Bill Napper, conscious of his victory, expressed his willingness to do the proper thing at the proper time, and went out with the clerk. At the bank there was little difficulty, except at the clerk's advice to take the money chiefly in notes, which instantly confirmed Bill in a determination to accept nothing but gold. When all was done, and the three hundred sovereigns, carefully counted over for the third and fourth time, were stowed in small bags about his person, Bill, much relieved after his spell of watchfulness, insisted on standing the clerk a drink.
"Ah," he said, "all you City lawyers an' clurks are pretty bleed'n' sharp, I know, but you ain't done me, an' I don't bear no malice. 'Ave wot you like—'ave wine or a six o' Irish—I ain't goin' to be stingy. I'm goin' to do it open an' free, I am, an' set a example to men o' property."
III.
Bill Napper went home in a hansom, ordering a barrel of beer on the way. One of the chief comforts of affluence is that you may have beer in by the barrel; for then Sundays and closing times vex not, and you have but to reach the length of your arm for another pot whenever moved thereunto. Nobody in Canning Town had beer by the barrel except the tradesmen, and for that Bill had long envied the man who kept shop.

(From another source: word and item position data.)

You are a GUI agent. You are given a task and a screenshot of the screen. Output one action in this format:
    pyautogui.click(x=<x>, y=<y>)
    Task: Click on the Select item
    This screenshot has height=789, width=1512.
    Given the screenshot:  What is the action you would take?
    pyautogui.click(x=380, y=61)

And now, at his first opportunity, he bought a barrel of thirty-six gallons.
Once home with the news, and Canning Town was ablaze. Bill Napper had come in for three thousand, thirty thousand, three hundred thousand—any number of thousands that were within the compass of the gossip's command of enumeration. Bill Napper was called "W. Napper, Esq."—he was to be knighted—he was a long-lost baronet—anything. Bill Napper came home in a hansom—a brougham—a state coach.
Mrs. Napper went that very evening to the Grove at Stratford to buy silk and satin, green, red, and yellow—cutting her neighbors dead, right and left. And by the next morning tradesmen had sent circulars and samples of goods. Mrs. Napper was for taking a proper position in society, and a house in a fashionable part—Barking Road, for instance, or even East India Road, Poplar; but Bill would none of such foolishness. He wasn't proud, and Canning Town was quite good enough for him. This much, though, he conceded: that the family should take a whole house of five rooms in the next street, instead of the two rooms and a cellule upstairs now rented.
That morning Bill lit his pipe, stuck his hands in his pockets, and strolled as far as his job. "Wayo, squire," shouted one of the men as he approached. "'Ere comes the bleed'n' toff," remarked another.
"'Tcheer, 'tcheer, mates," Bill responded, calmly complacent. "I'm a-goin' to wet it." And all the fourteen men left their paving for the beer-house close by. The foreman made some demur, but was helpless, and ended by coming himself. "Now then, gaffer," said Bill, "none o' your sulks. No one ain't a-goin' to stand out of a drink o' mine—unless 'e wants to fight. As for the job—damn the job! I'd buy up fifty jobs like that 'ere and not stop for the change. You send the guv'nor to me if 'e says anythink: unnerstand? You send 'im to me." And he laid hands on the foreman, who was not a big man, and hauled him after the others.